▶ _Work order_
Each entry below should be written out exactly as it is, with no pictures.

▶ _Data for analysis_
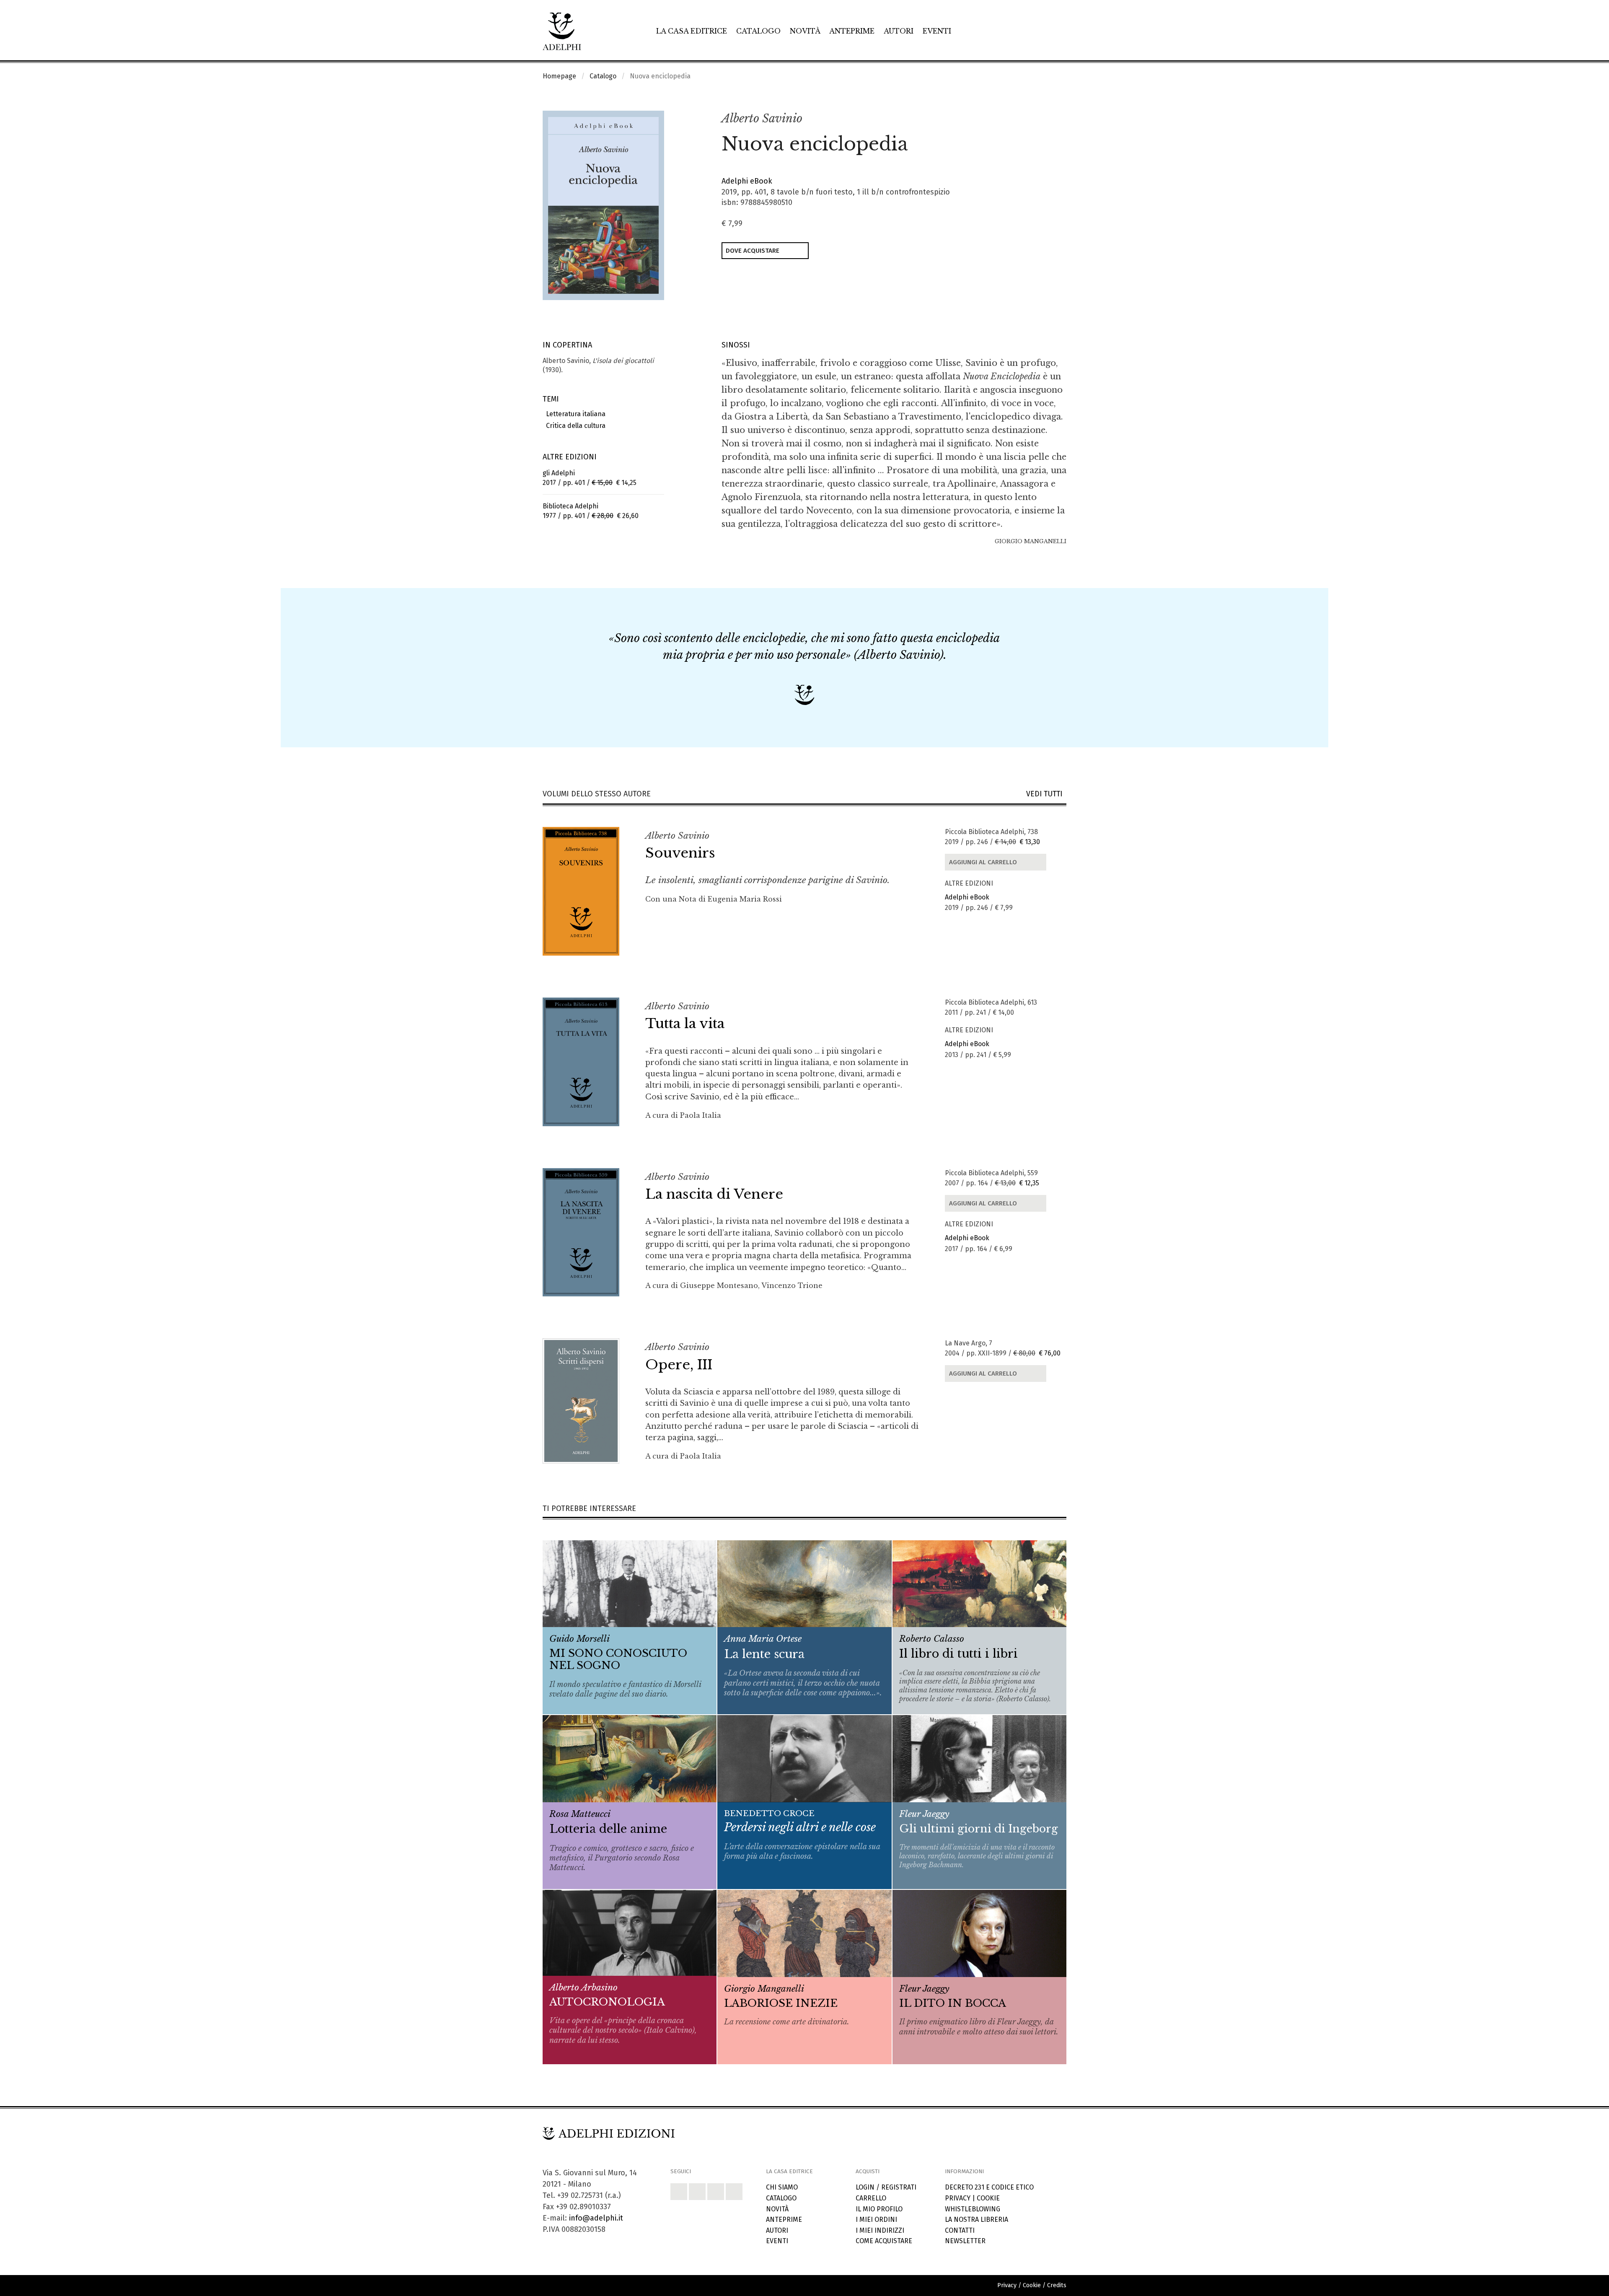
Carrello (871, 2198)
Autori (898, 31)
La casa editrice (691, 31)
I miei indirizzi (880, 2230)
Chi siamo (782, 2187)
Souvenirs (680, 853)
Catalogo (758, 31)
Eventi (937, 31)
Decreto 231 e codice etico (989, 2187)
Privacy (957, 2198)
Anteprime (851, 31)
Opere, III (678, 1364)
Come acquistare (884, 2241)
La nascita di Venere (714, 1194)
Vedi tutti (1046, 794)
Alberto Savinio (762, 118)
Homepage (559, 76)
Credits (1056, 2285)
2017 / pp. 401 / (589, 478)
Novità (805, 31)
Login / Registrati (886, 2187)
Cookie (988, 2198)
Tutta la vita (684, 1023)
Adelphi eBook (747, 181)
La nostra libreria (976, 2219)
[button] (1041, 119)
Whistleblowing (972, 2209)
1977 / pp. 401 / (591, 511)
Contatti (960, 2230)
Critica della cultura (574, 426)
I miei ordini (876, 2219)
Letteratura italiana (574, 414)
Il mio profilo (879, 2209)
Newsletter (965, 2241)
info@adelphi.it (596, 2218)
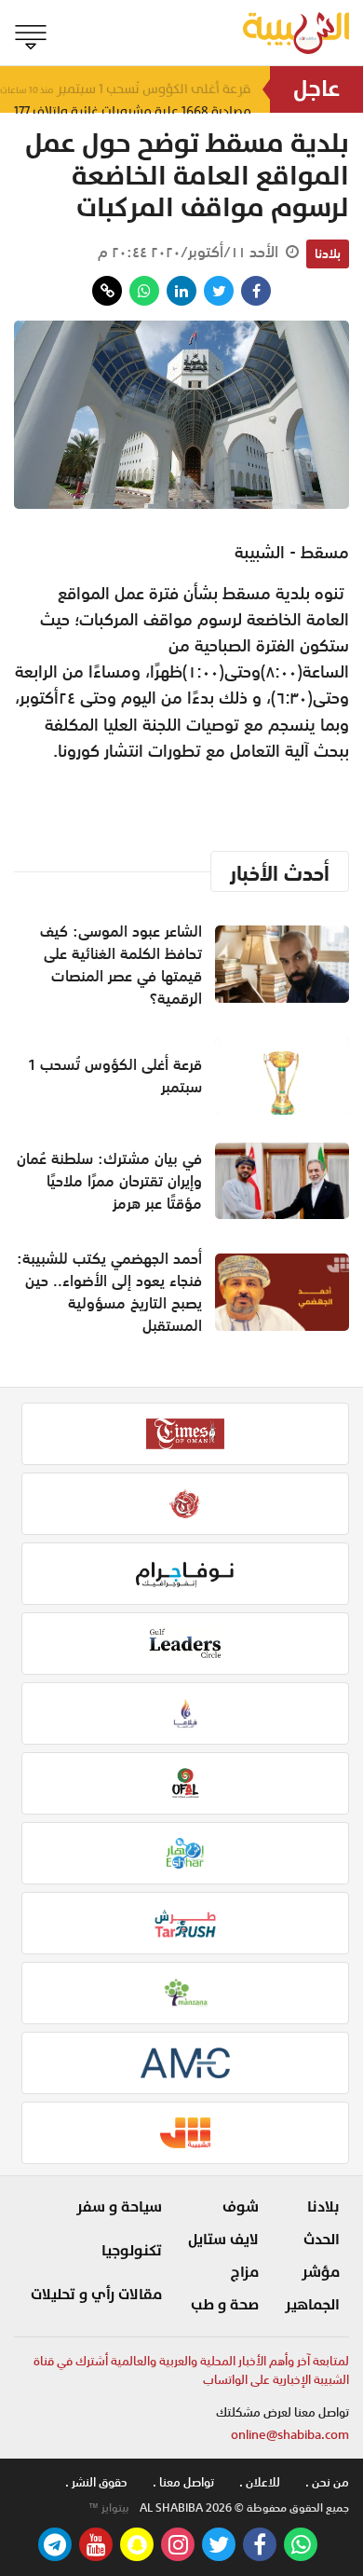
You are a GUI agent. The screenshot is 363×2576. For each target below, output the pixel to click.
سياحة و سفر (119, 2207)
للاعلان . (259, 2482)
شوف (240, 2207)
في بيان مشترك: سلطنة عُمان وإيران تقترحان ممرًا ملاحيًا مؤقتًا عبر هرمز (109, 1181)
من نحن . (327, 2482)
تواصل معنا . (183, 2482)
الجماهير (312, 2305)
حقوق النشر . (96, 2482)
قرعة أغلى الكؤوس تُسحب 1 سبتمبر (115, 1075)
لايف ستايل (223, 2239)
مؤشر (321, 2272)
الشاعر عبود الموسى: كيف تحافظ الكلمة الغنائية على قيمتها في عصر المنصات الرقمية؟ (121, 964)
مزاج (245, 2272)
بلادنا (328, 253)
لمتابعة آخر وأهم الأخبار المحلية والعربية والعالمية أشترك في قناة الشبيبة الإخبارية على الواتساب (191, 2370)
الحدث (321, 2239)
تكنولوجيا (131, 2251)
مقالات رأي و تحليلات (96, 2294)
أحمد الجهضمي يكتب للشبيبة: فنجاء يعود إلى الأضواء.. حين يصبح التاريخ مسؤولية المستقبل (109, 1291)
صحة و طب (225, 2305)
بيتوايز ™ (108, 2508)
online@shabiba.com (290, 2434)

▶ _Solution to the problem_
Carrello (871, 2198)
Autori (898, 31)
La casa editrice (691, 31)
I miei indirizzi (880, 2230)
Chi siamo (782, 2187)
Souvenirs (680, 853)
Catalogo (758, 31)
Eventi (937, 31)
Decreto 231 e codice etico (989, 2187)
Privacy (957, 2198)
Anteprime (851, 31)
Opere, III (678, 1364)
Come acquistare (884, 2241)
La nascita di Venere (714, 1194)
Vedi tutti (1046, 794)
Alberto Savinio (762, 118)
Homepage (559, 76)
Credits (1056, 2285)
2017 / pp. 401 / (589, 478)
Novità (805, 31)
Login / Registrati (886, 2187)
Cookie (988, 2198)
Tutta la vita (684, 1023)
Adelphi eBook (747, 181)
La nostra libreria (976, 2219)
[button] (1041, 119)
Whistleblowing (972, 2209)
1977 / pp. 401 / (591, 511)
Contatti (960, 2230)
Critica della cultura (574, 426)
I miei ordini (876, 2219)
Letteratura italiana (574, 414)
Il mio profilo (879, 2209)
Newsletter (965, 2241)
info@adelphi.it (596, 2218)
You are a GUI agent. The screenshot is 363×2576. For each target below, output the pixel to click.
سياحة و سفر (119, 2207)
للاعلان . (259, 2482)
شوف (240, 2207)
في بيان مشترك: سلطنة عُمان وإيران تقترحان ممرًا ملاحيًا مؤقتًا عبر هرمز (109, 1181)
من نحن . (327, 2482)
تواصل معنا . (183, 2482)
الجماهير (312, 2305)
حقوق النشر . (96, 2482)
قرعة أغلى الكؤوس تُسحب 1 سبتمبر (115, 1075)
لايف ستايل (223, 2239)
مؤشر (321, 2272)
الشاعر عبود الموسى: كيف تحافظ الكلمة الغنائية على قيمتها في عصر المنصات الرقمية؟ (121, 964)
مزاج (245, 2272)
بلادنا (328, 253)
لمتابعة آخر وأهم الأخبار المحلية والعربية والعالمية أشترك في قناة الشبيبة الإخبارية على الواتساب (191, 2370)
الحدث (321, 2239)
تكنولوجيا (131, 2251)
مقالات رأي و تحليلات (96, 2294)
أحمد الجهضمي يكتب للشبيبة: فنجاء يعود إلى الأضواء.. حين يصبح التاريخ مسؤولية المستقبل (109, 1291)
صحة و طب (225, 2305)
بيتوايز ™ (108, 2508)
online@shabiba.com (290, 2434)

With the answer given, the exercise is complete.